The most recent addition to the HSLS rare book collection is a first edition of William Porterfield’s Treatise on the Eye, the Manner and Phaenomena of Vision, published in Edinburgh in 1759.
William Porterfield (ca.1696-1771) was a Scottish physician. Like many of his contemporaries he studied in Glasgow and Leiden before he received his MD from Rheims in 1717. Upon his return to Scotland, he was admitted as a Fellow to the Royal College of Physicians of Edinburgh (1721), appointed a professor (1724), and later its president (1748-1750). Not much is known about his private life, nor how and when he became interested in optics, but he is the author of pioneering work on the physiology of the eye. He wrote articles about external (1737) and internal (1738) eye movements and also described the first optometer for measuring the near and far points of vision. However, it was his book, Treatise on the Eye, the Manner and Phaenomena of Vision, that made him an authority on vision. It was praised by ophthalmic historians as one of the most erudite works, far ahead of others of similar scope. Its greatest strength lay in its numerous original experiments and observations about visual physiology. According to Garrison, his Treatise on the Eye, “was the first important British work on the anatomy and physiology of the eye.” (Garrison-Morton 1484.2)

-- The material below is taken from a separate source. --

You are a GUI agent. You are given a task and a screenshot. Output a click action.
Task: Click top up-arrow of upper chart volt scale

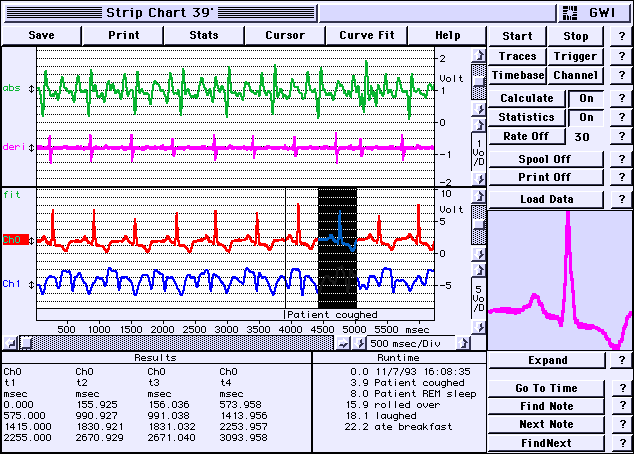pos(478,54)
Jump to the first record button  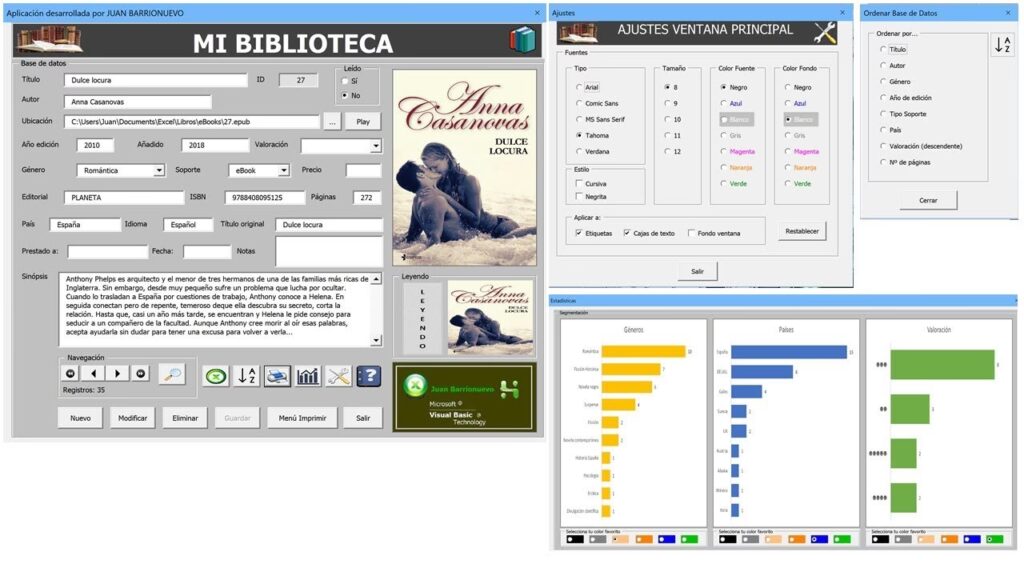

Porterfield also gave us the earliest first hand doctor’s account of phantom limbs after his leg was amputated. He incorporated his phantom limb experiences into his account of sensory function.
This book is a gift from Dr. E. Kenneth Vey, a local physician, former professor in the School of Medicine, and past president of the Pittsburgh Ophthalmology Society. Prior to Vey’s ownership, the “office copy” belonged to other prominent practitioners from the area. The book also bears the stamp of the so called Vattemare’s agency in Paris. Vattemare’s was the international book exchange program established by Library of Congress in 1848. Allexandre Vattemare was the author of the exchange system and the first agent of the Library of Congress.